Lukasz Piszczek (Polen): "Wir haben das erste Mal gegen Deutschland gewonnen und sind überglücklich. Man hat im Stadion gesehen, wieviel das den Menschen im Land bedeutet. Wir haben Geschichte geschrieben. Wir haben auf unsere Konterchancen gewartet, und das hat gut funktioniert, auch wenn wir etwas Glück gehabt haben. Den Unterschied hat gemacht, dass wir unsere Chancen genutzt haben."
Der SPOX-Spielfilm:
Vor dem Anpfiff: Bei den Polen gibt es zwei Änderungen gegenüber dem 7:0 gegen Gibraltar: Für Olkowski spielt Piszczek, dazu wird Klich durch Jodlowiec, den einzigen Ekstraklasa-Spieler der Startelf, ersetzt.
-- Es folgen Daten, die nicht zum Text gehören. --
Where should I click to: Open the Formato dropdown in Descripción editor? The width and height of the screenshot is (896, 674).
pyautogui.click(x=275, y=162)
Bundestrainer Löw verändert nach dem Schottland-Spiel seine Elf auf drei Positionen: Bellarabi - Debütant Nummer 73 unter Löw - feiert direkt sein Debüt, rechts hinten verteidigt Rüdiger. Hummels ist wieder zurück. Diese Drei ersetzen Höwedes, Reus und Rudy.
10.: Müller wird vertikal angespielt und hält aus 20 Metern einfach mal flach drauf. Szczesny hält sicher, aber immerhin mal ein erster Torschuss.
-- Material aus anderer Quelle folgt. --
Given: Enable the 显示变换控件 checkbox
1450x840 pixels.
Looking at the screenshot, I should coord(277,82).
18.: Kroos-Freistoß vom rechten Strafraumeck. Hummels hat sich am langen Pfosten gut freigelaufen, wird aber entscheidend noch am Kopfball behindert.
31.: Zweite Ecke für die Deutschen, Kroos tritt von rechts an. Rybus wehrt die Flanke zunächst ab, der Ball gelangt nochmal in den Strafraum, Müller steht aber nach Boateng-Schussversuch im Abseits.
38.: Götze flankt kurz vor dem Strafraum von rechts Richtung linker Pfosten. Dort steht Bellarabi frei, der mit links nur knapp am rechten Pfosten vorbeischießt.
39.: Schürrle schickt mit einem Flachpass von der Mittellinie aus Müller nach vorne. Der Torjäger dribbelt in den Strafraum, muss jedoch leicht nach links ausweichen und trifft aus zehn Metern nur das Außennetz.
44.: Kroos setzt Bellarabi im Strafraum ein. Der Debütant stoppt ab, lässt seinen Gegenspieler ins Leere laufen und hält drauf. Szczesny hält die Kugel aber sicher.
51., 1:0, Milik: Konter der Polen. Piszczek flankt von rechts an den Fünfmeterraum. Neuer segelt am Ball vorbei, Boateng kommt nicht ins Kopfballduell gegen Milik. Der nickt dann ein.
53.: Bellarabi steckt in den Strafraum zu Götze durch. Der schüttelt vier Gegenspieler ab und schießt aus spitzem Winkel. Szczesny ist rechtzeitig unten.
55.: Schürrle zieht von der rechten Seite nach innen und schießt dann mit links auf lange Eck. Szczesny fliegt und pariert.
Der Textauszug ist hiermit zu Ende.